▶ _Problem description_: Word for word, copy the line that contains "Viewport: 1568px width, 706px" and each line after it in the data below. Pictures stay out of the copy.

▶ _Data provided_:
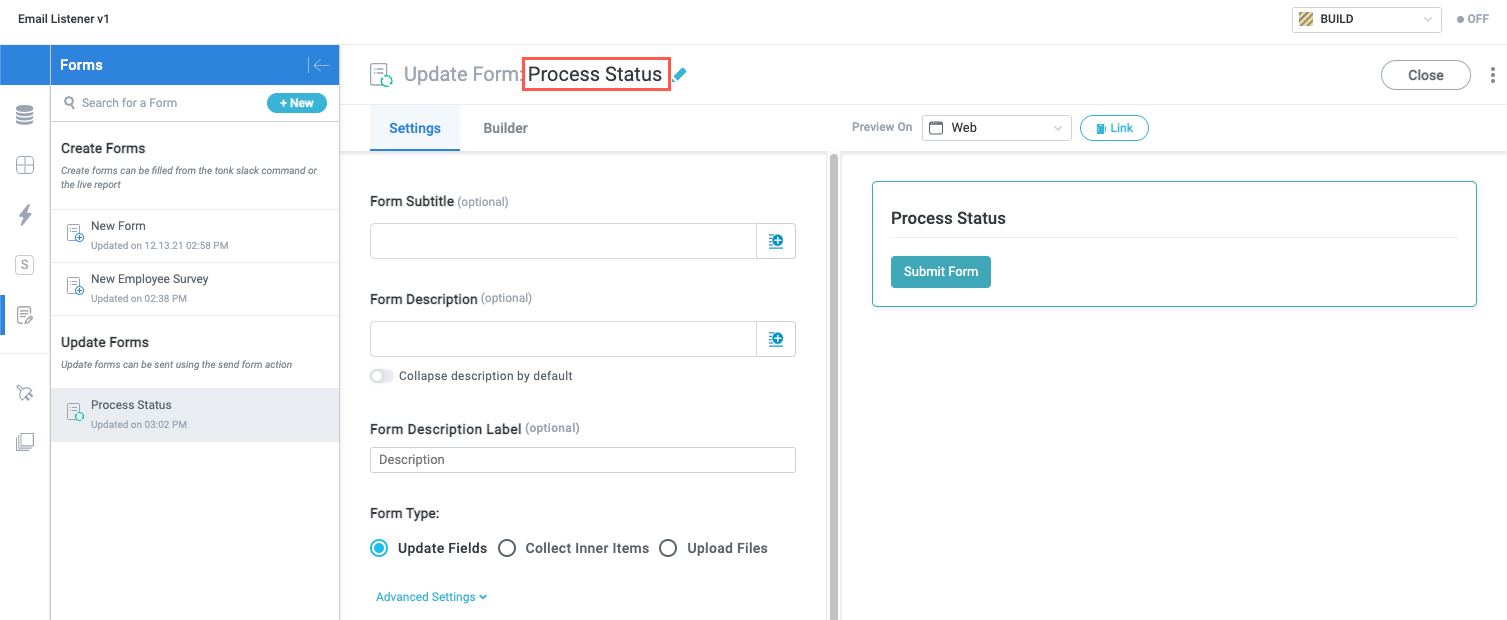1507x620 pixels.
Task: Click the S icon in the left sidebar
Action: [x=24, y=264]
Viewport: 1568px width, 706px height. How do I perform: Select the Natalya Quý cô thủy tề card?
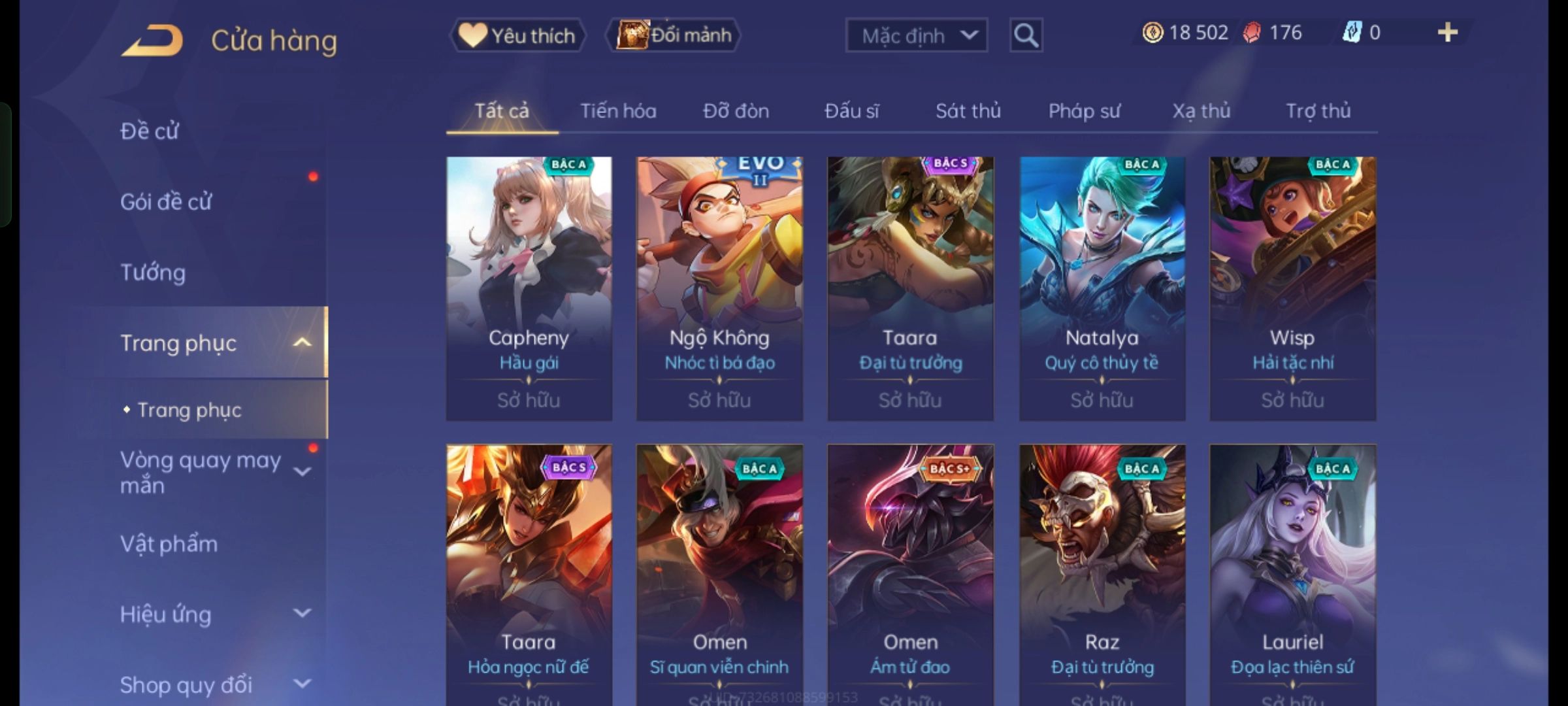(1102, 288)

▶ _Output below_:
Viewport: 1568px width, 706px height. How do I perform: Select the Natalya Quý cô thủy tề card?
(1102, 288)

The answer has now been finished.